(12)
Kevin mengernyit mengamati saudarinya yang sedang bergandengan tangan dengan Liam Wester. Bertanya-tanya apakah ia seharusnya mengadukan ini pada ayahnya atau tidak. Cara masih empat belas tahun tetapi sudah tahu bermesraan semacam itu. Meskipun harus Kevin akui, Liam Wester itu keren dan populer. Pemuda itu sudah punya jaminan hidup meski tidak punya pekerjaan sekalipun. Keluarga Wester adalah salah satu keluarga terpandang kaya raya di kota. Mereka memiliki ruko-ruko yang disewakan di kota, serta masih banyak usaha lainnya di luar Rhode Island sendiri. Kebersamaan Liam dan Cara seperti suatu hal yang sudah diduga semua orang. Meski Kevin menyukai cowok itu, terkadang Liam memang bersikap brengsek dengan menyombongkan dirinya.
"Haruskah aku khawatir?" tanya Calvin yang sama-sama mengamati apa yang Kevin amati. "Kau harus tahu bagaimana Liam memamerkan kemampuan menyetir. Dia masih empat belas tahun. Ya Ampun. Masih ada dua tahun lagi sebelum mendapat SIM."

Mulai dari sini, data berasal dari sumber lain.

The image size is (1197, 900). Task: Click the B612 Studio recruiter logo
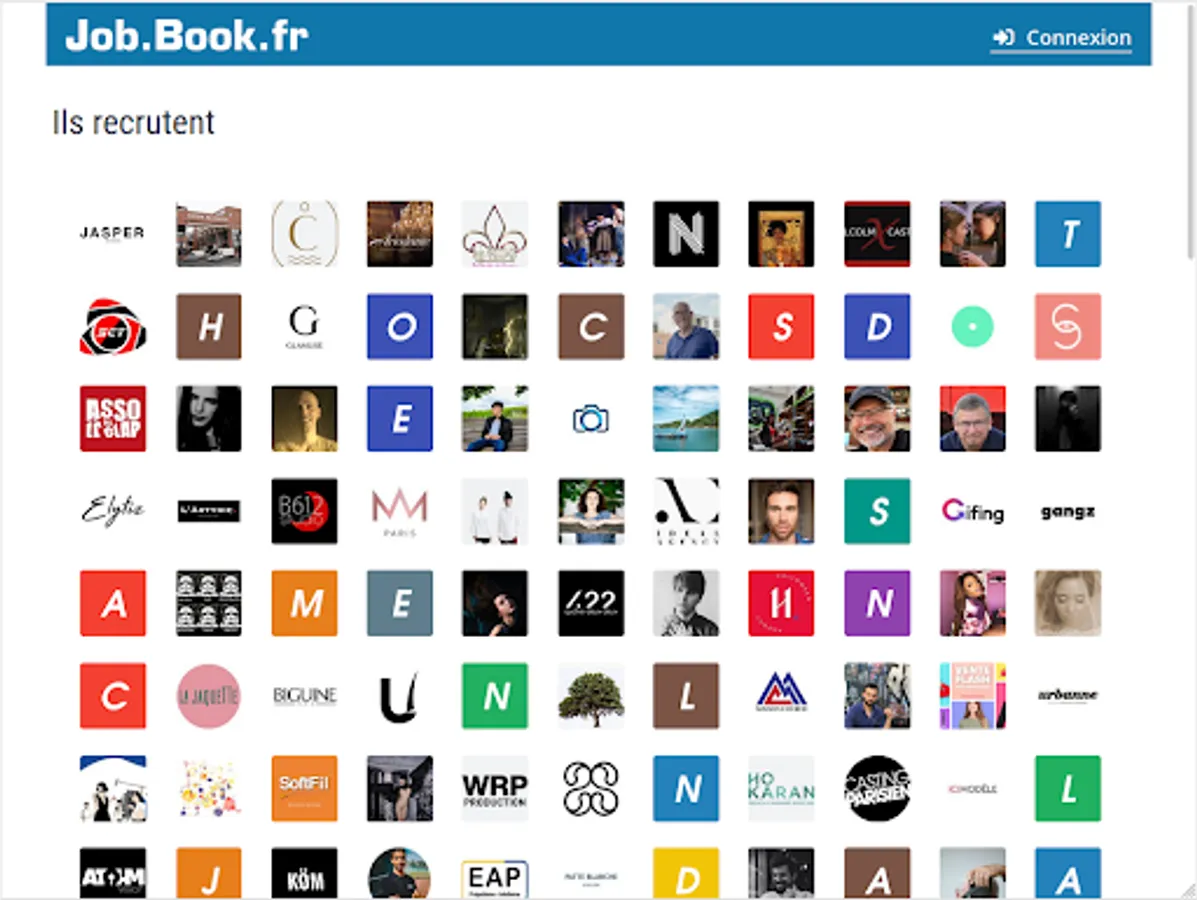304,511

Kadang-kadang, Kevin bersyukur ia pernah berada di rahim yang sama dengan Calvin. Itu membuatnya menghemat waktu untuk bicara karena Calvin selalu tahu apa yang Kevin pikirkan. Kevin bertanya-tanya apakah ikatan saudara kembar itu memang benar adanya. Kenyataannya telah terpampang. Namun tetap saja, Kevin merasa pikirannya begitu terbuka untuk Calvin.
Kevin menelan pizanya yang bergumam, "Ayahnya akan mengurus segalanya." Bagi Liam Wester, uang selalu menang. Apapun masalahnya selesaikan dengan uang. Meski keluarga Beverly adalah orang berada, tetapi Gerald Beverly akan lepas tangan ketika anak-anaknya membuat onar secara sadar.
"Kudengar, dia beberapa kali keluar bersama Cara dengan mobil itu."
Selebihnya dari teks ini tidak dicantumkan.